The Tsimtsum (from the root “לצמצם” meaning to contract or withdraw) is a concept from the teachings of the Arizal which, while rooted in earlier sources, depicted a whole new way to understand Creation. The tsimtsum depicts the primary act of creation as ‘א creating a space within Himself in which reality as we know it will exist. This deals with a variety of philosophical problems regarding creation, while perhaps creating a slew of new ones, and there are many incredible and inspiring concepts built upon this idea. I was incredibly moved by this idea and I based much of my personal philosophy upon it. However, a few months into my relationship with Tikva I realized that I had not previously understood its full significance.
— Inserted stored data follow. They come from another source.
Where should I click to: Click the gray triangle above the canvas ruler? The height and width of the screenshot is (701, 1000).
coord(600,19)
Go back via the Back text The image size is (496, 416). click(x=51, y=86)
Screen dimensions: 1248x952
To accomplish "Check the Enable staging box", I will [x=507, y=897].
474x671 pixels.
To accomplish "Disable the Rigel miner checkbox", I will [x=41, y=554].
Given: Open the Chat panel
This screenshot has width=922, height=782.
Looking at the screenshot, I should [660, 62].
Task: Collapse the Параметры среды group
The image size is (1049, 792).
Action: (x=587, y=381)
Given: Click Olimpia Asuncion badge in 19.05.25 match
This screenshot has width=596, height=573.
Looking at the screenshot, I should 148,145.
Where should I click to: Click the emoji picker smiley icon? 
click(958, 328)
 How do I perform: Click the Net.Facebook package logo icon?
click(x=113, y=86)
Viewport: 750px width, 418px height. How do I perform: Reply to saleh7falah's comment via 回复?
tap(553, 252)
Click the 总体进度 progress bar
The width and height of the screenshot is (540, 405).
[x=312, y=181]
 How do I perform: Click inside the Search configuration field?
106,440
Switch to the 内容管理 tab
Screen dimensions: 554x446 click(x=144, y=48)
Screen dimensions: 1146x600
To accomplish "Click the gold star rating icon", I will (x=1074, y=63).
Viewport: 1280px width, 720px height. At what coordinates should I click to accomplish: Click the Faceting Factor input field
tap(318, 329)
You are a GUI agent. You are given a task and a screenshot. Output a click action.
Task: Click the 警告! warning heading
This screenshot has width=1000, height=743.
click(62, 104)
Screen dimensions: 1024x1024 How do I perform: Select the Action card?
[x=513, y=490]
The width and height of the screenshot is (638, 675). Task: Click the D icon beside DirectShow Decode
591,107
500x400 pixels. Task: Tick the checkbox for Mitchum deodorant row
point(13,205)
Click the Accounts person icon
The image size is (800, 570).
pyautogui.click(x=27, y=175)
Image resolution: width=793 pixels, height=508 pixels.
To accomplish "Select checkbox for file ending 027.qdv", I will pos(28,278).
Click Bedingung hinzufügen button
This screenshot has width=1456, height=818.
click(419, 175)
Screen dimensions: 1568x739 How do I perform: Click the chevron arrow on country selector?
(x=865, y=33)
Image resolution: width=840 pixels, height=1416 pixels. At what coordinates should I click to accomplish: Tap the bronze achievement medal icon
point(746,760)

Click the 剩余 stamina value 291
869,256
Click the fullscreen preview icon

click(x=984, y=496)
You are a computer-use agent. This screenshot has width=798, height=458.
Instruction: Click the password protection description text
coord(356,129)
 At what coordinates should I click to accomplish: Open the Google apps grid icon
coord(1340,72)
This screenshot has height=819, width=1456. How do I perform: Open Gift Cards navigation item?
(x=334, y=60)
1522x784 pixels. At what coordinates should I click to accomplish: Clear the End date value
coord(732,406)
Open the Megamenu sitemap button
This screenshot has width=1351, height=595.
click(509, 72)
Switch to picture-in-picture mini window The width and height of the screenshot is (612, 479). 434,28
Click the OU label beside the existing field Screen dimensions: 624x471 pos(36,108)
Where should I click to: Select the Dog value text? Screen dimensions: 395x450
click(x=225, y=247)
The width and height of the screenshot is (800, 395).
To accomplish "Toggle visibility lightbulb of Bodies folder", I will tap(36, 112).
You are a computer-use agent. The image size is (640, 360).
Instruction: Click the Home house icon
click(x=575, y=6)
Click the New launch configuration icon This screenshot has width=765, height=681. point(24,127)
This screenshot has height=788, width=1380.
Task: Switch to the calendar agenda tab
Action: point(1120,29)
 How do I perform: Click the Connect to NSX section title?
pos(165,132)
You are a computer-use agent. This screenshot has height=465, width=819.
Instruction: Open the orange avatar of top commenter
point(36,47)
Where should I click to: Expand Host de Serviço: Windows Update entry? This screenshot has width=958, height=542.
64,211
Not too long after Tikva and I began dating, someone asked me if I was going to be in Jerusalem for shabbat. I responded that I didn’t know yet, but as I did so it occurred to me that what I really meant was, “we don’t know, we haven’t talked about it yet.” I had stopped thinking of shabbat plans, of all my plans really, as being simply about me, but rather they were about me and Tikva together. I no longer identified simply as myself, but rather as part of a unit composed of both myself and Tikva. I had made a space within my identity, where I wasn’t concerned with my self but with hers. I no longer thought about “my concerns” and “her concerns”, but about “our concerns. I had experienced my own personal Tsimtsum.
This merging of concerns; this sense of a complex identity; this is what the Arizal is conveying with the metaphor of the Tsimtsum. Our existence and identity as creations, our concerns, are a very real part of ‘א’s concerns. And in regards to our own perspective, we shouldn’t just be concerned with ourselves and our own personal identities. As parts of a much larger whole, it is our job to not feel that god’s concerns, and His goals for creation, are external matters, but that they are very much our own concerns. We have to feel as if the communal concerns are our own personal concerns, because that’s what they are. We are pieces of a much larger whole, and our identities and concerns ought to reflect that.
On that note, Tikva and I would like to thank everyone here, and those who could not come today, for all of their enthusiasm and support. The level of communal excitement we’ve encountered has been nothing short of incredible. Thank you all so much!